Sécheresse : quelles conséquences pour le gibier cet été ?

Quel impact de la sécheresse sur la faune sauvage
Quel impact de la sécheresse sur la faune sauvage
La sécheresse s'installe durablement dans de nombreuses régions françaises et ses effets se font ressentir sur l'ensemble de la faune sauvage. Manque d'eau, raréfaction des ressources alimentaires, modification des comportements : sangliers, chevreuils, perdrix ou faisans doivent s'adapter à des conditions de plus en plus difficiles. Découvrez quelles sont les conséquences de la sécheresse sur le gibier et les actions que les gestionnaires de territoire peuvent mettre en place pour préserver la biodiversité.

Sécheresse : quelles conséquences pour le gibier cet été ?

Les épisodes de sécheresse se multiplient en France et leurs effets se font sentir bien au-delà des cultures agricoles. Pour le gibier, le manque d’eau et les fortes chaleurs modifient profondément les comportements, la reproduction et même la survie de certaines espèces. Quels impacts observer sur les territoires cet été ?

Une ressource vitale qui se raréfie

Lorsque les températures grimpent pendant plusieurs semaines, mares, fossés et petits points d’eau peuvent s’assécher rapidement. Cette situation oblige de nombreuses espèces à modifier leurs déplacements pour trouver de quoi s’abreuver.

Les animaux concentrent alors leur activité autour des rares zones humides encore disponibles, augmentant parfois la concurrence entre espèces et les risques sanitaires liés au regroupement.

Le petit gibier particulièrement vulnérable

Les perdrix, faisans et cailles sont parmi les espèces les plus sensibles aux périodes de sécheresse.

Les conséquences peuvent être multiples :

  • diminution des ressources alimentaires pour les poussins ;
  • raréfaction des insectes indispensables aux jeunes oiseaux ;
  • baisse des taux de survie des nichées ;
  • réduction des zones de refuge dans les cultures.
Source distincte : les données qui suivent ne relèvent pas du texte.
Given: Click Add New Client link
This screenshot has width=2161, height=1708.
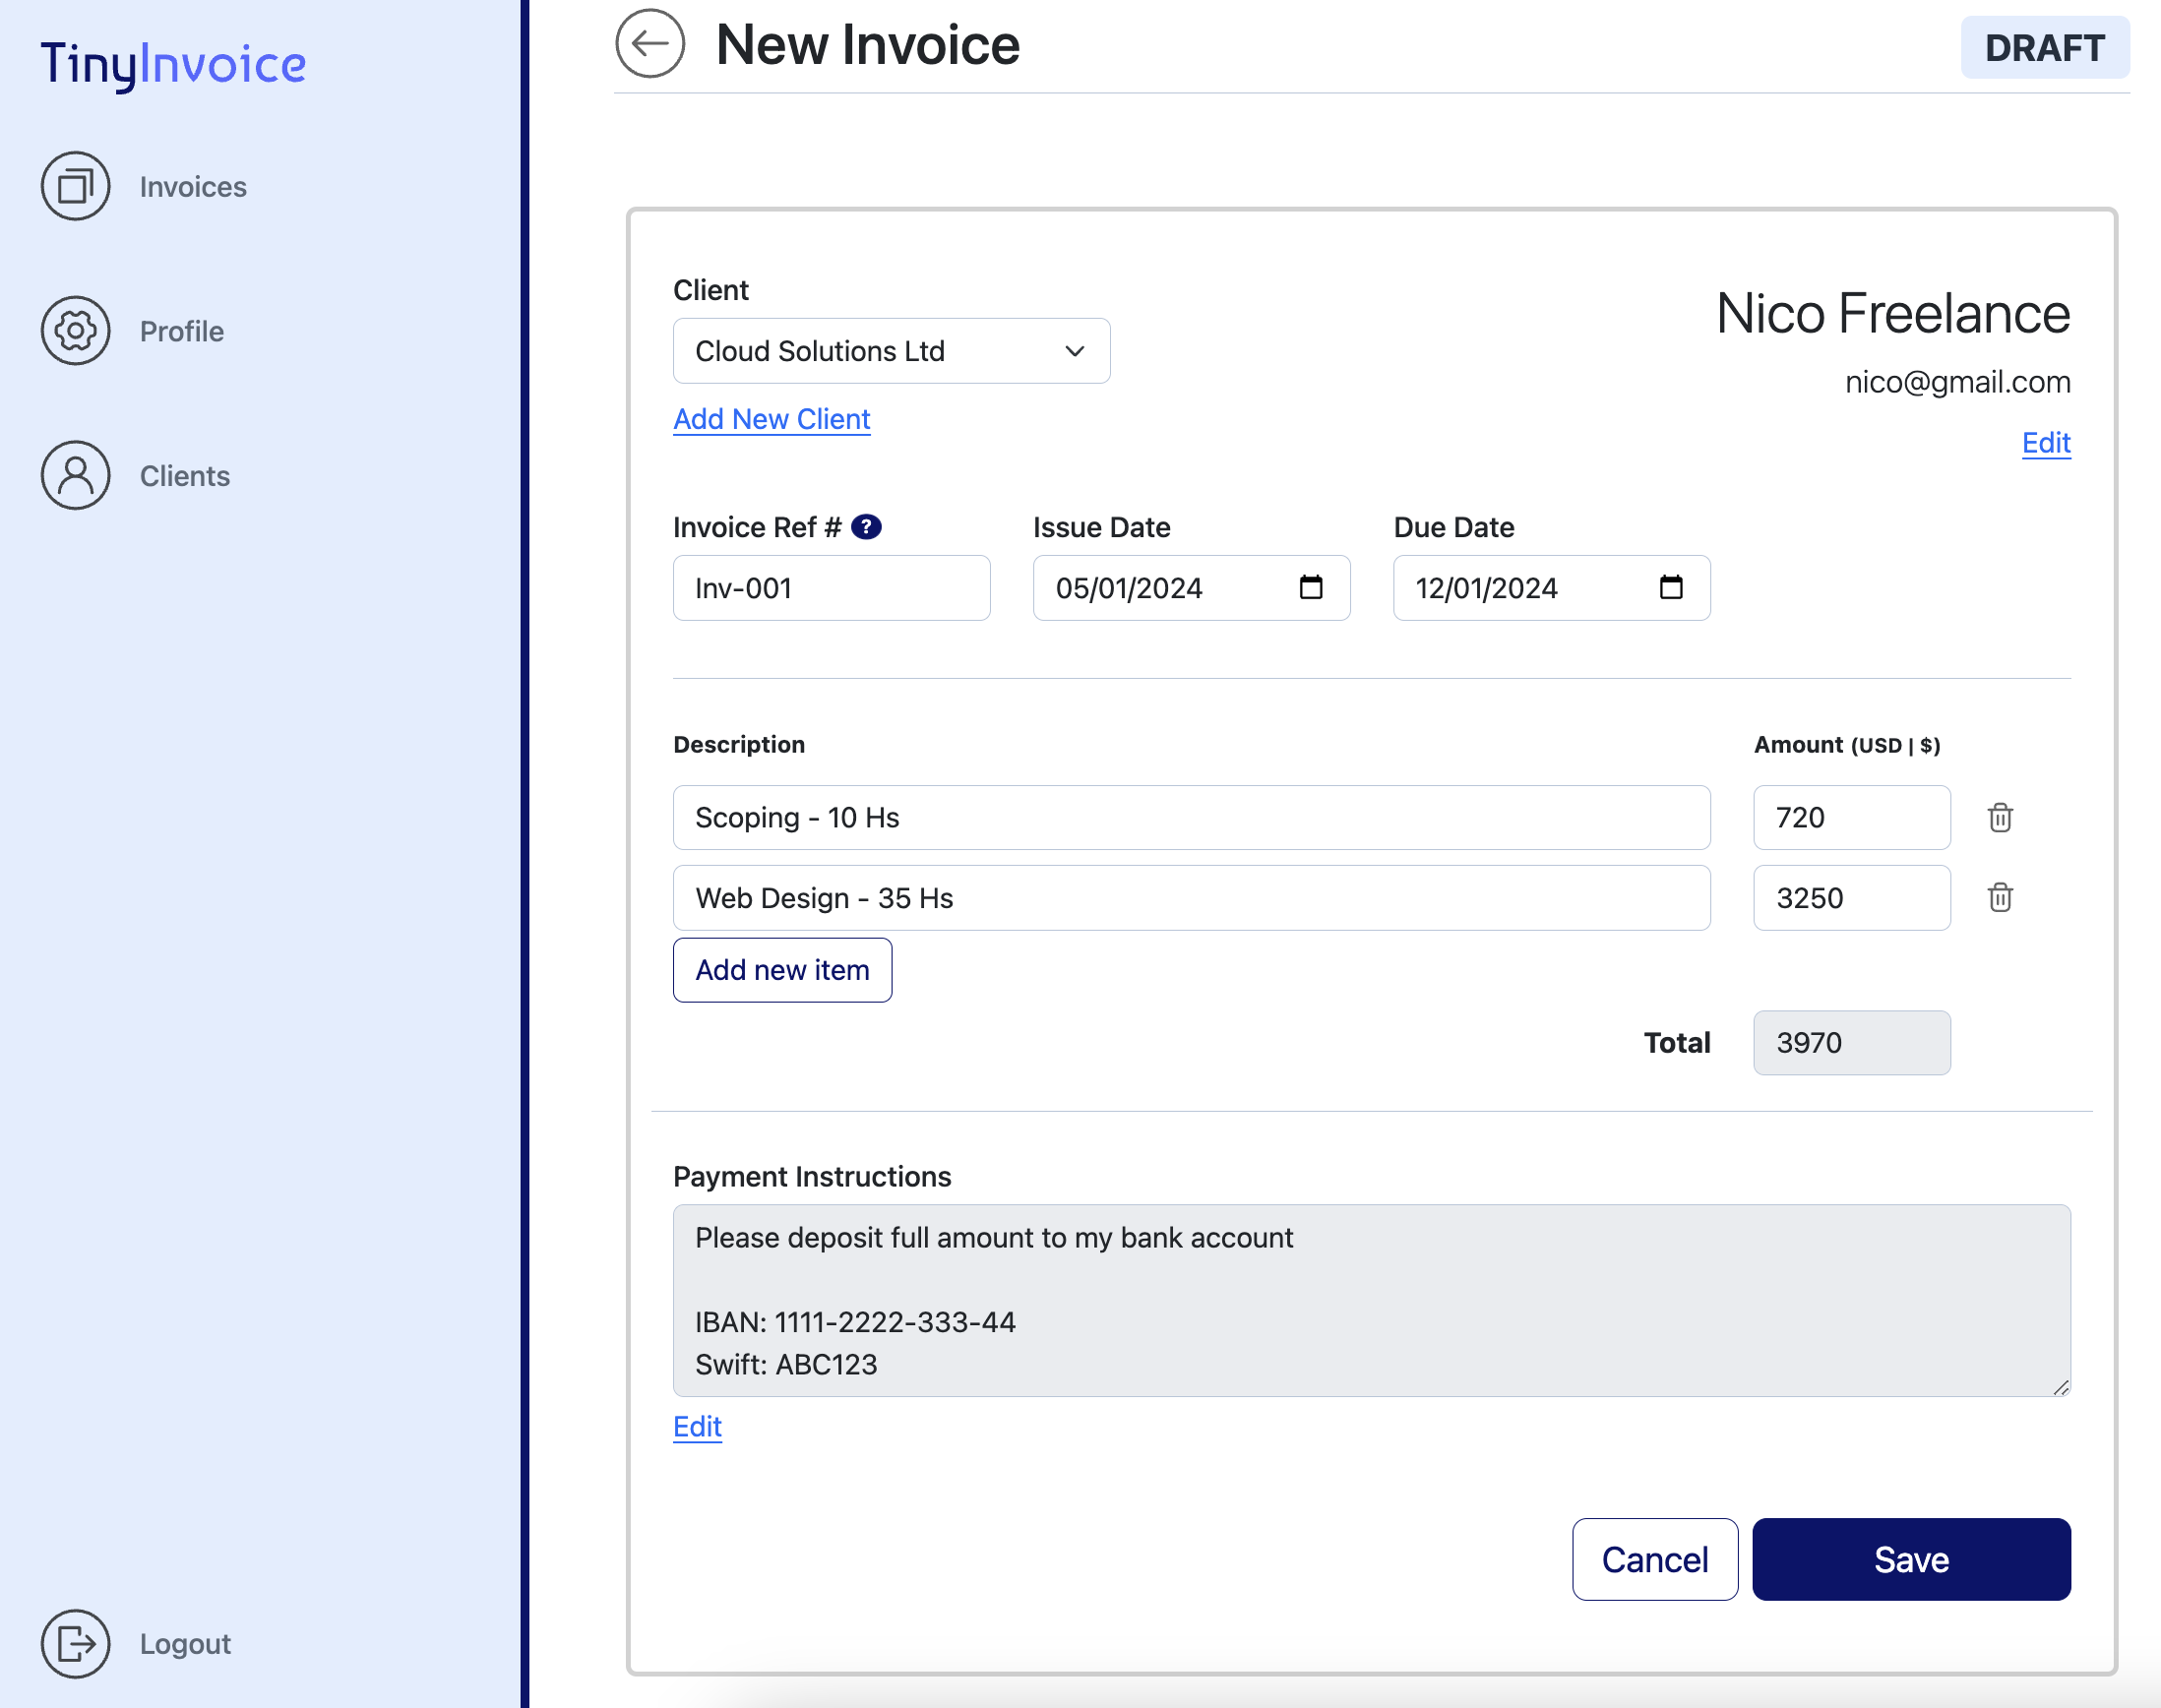Looking at the screenshot, I should coord(771,419).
Un printemps sec suivi d’un été caniculaire peut ainsi avoir un impact direct sur les populations observées à l’ouverture.

Chevreuils : des déplacements modifiés

Chez le chevreuil, les fortes chaleurs entraînent généralement une activité plus nocturne. Les animaux limitent leurs déplacements en journée et recherchent les secteurs boisés ou ombragés.
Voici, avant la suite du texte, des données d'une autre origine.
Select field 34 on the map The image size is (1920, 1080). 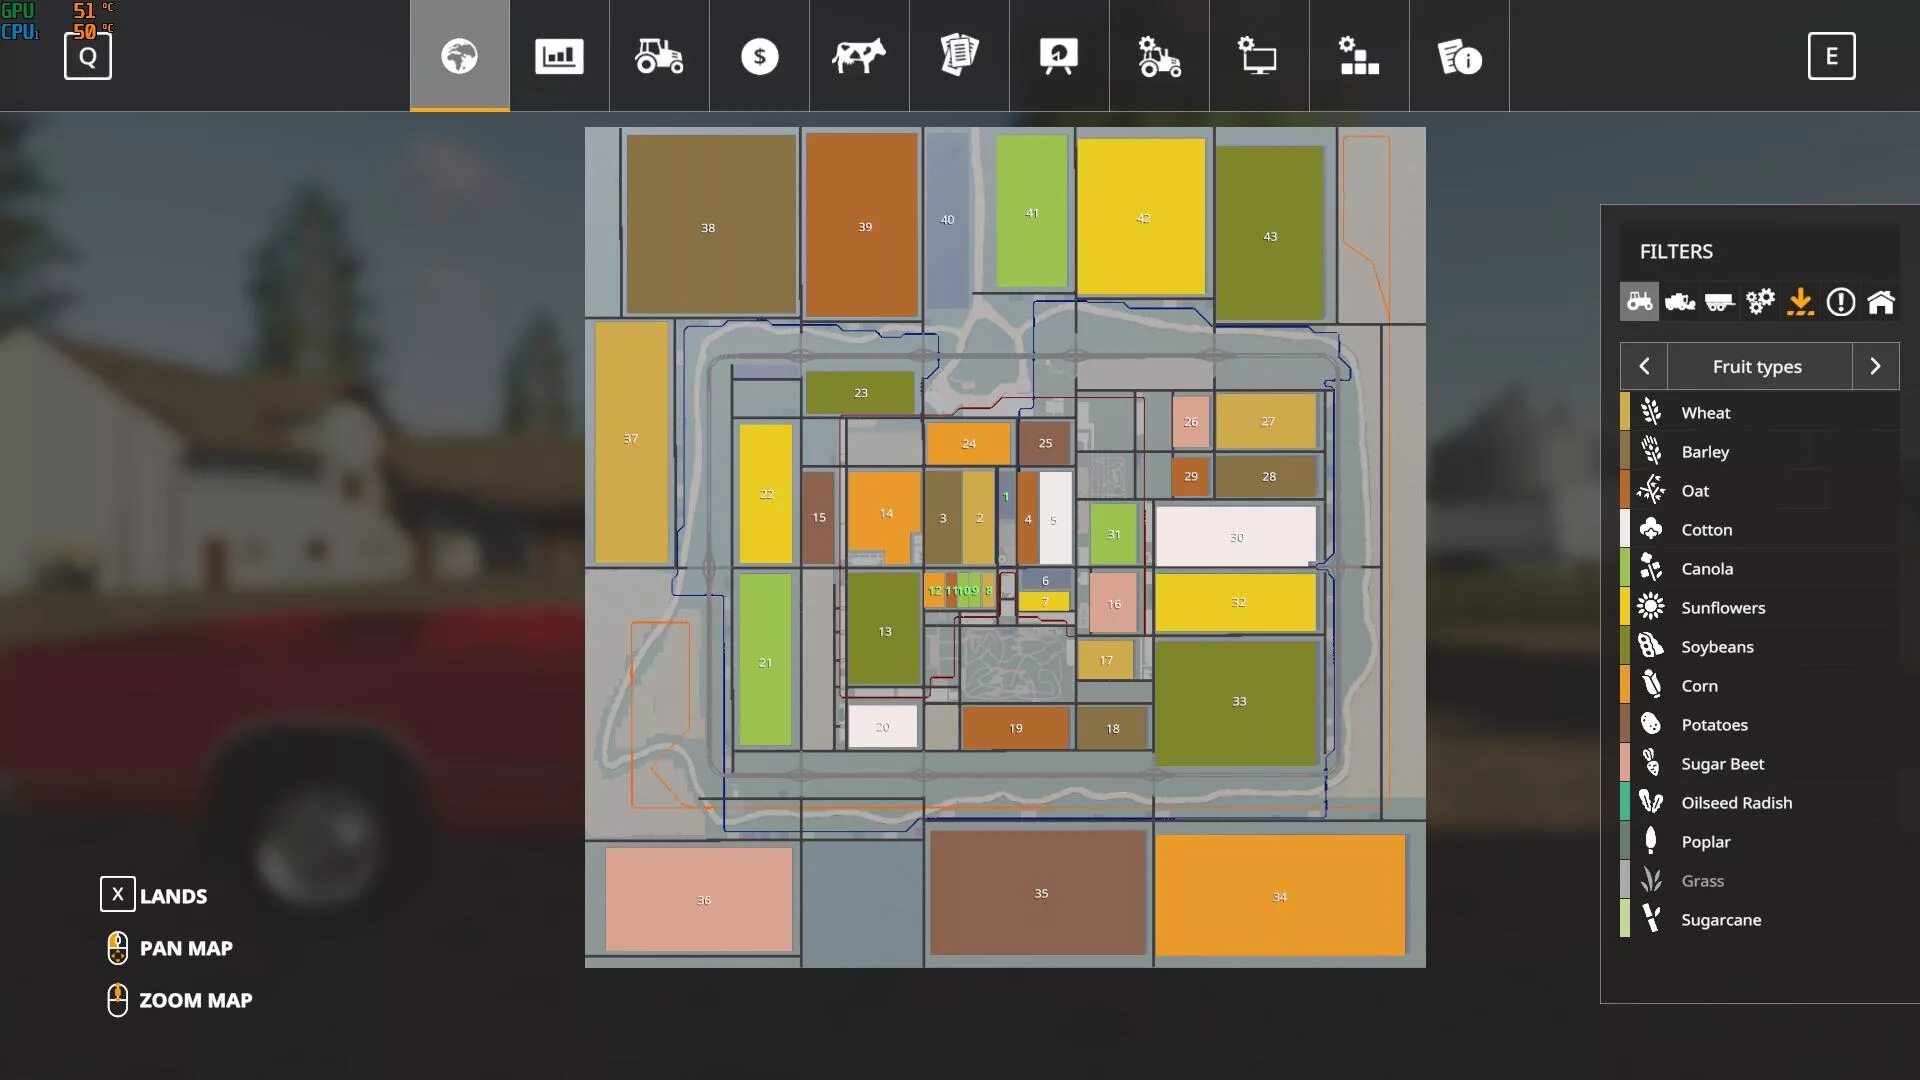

Cette adaptation peut rendre les observations plus difficiles mais ne signifie pas forcément une baisse des effectifs.

Le rut, qui intervient généralement entre juillet et août, peut également être perturbé lorsque les conditions climatiques deviennent extrêmes.
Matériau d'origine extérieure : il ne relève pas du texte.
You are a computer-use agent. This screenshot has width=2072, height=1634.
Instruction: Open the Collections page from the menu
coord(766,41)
Sangliers : une pression accrue sur les cultures

Le sanglier est souvent l’espèce qui s’adapte le mieux à la sécheresse. Cependant, le manque d’eau et la disparition de certaines ressources naturelles peuvent accentuer sa fréquentation des cultures agricoles.

Les parcelles de maïs, les zones irriguées ou les points d’eau artificiels deviennent alors particulièrement attractifs.

Cette concentration peut entraîner :

  • davantage de dégâts agricoles ;
  • une augmentation des déplacements nocturnes ;
  • des regroupements plus importants autour des zones favorables.

Une biodiversité impactée dans son ensemble

La sécheresse ne touche pas uniquement les espèces chassables.

Insectes, amphibiens, petits mammifères et oiseaux des plaines subissent également les effets du manque d’eau. Or ces espèces jouent un rôle essentiel dans l’équilibre des écosystèmes et constituent parfois une ressource alimentaire pour le gibier.

Un territoire qui perd sa diversité biologique devient souvent moins favorable à l’ensemble de la faune sauvage.

Que peuvent faire les gestionnaires de territoire ?

Plusieurs actions permettent de limiter les effets des fortes chaleurs :

Maintenir ou créer des points d’eau

Mares, abreuvoirs et petites retenues constituent des refuges précieux pendant l’été.

Préserver les zones de couvert

Haies, bosquets et bandes enherbées offrent fraîcheur et protection à de nombreuses espèces.

Favoriser la diversité végétale

Les couverts faunistiques et jachères permettent de conserver des ressources alimentaires même lors des périodes difficiles.

Réaliser des observations estivales

Le suivi du gibier en été permet d’anticiper les éventuelles conséquences sur les populations avant l’ouverture.

Un enjeu majeur pour les années à venir

Les épisodes de sécheresse devraient devenir plus fréquents dans les prochaines décennies. La gestion de l’eau et des habitats sera donc un élément clé pour préserver la qualité des territoires et maintenir des populations de gibier en bonne santé.

Les chasseurs, agriculteurs et gestionnaires d’espaces naturels ont aujourd’hui un rôle essentiel à jouer pour adapter les territoires à ces nouvelles conditions climatiques.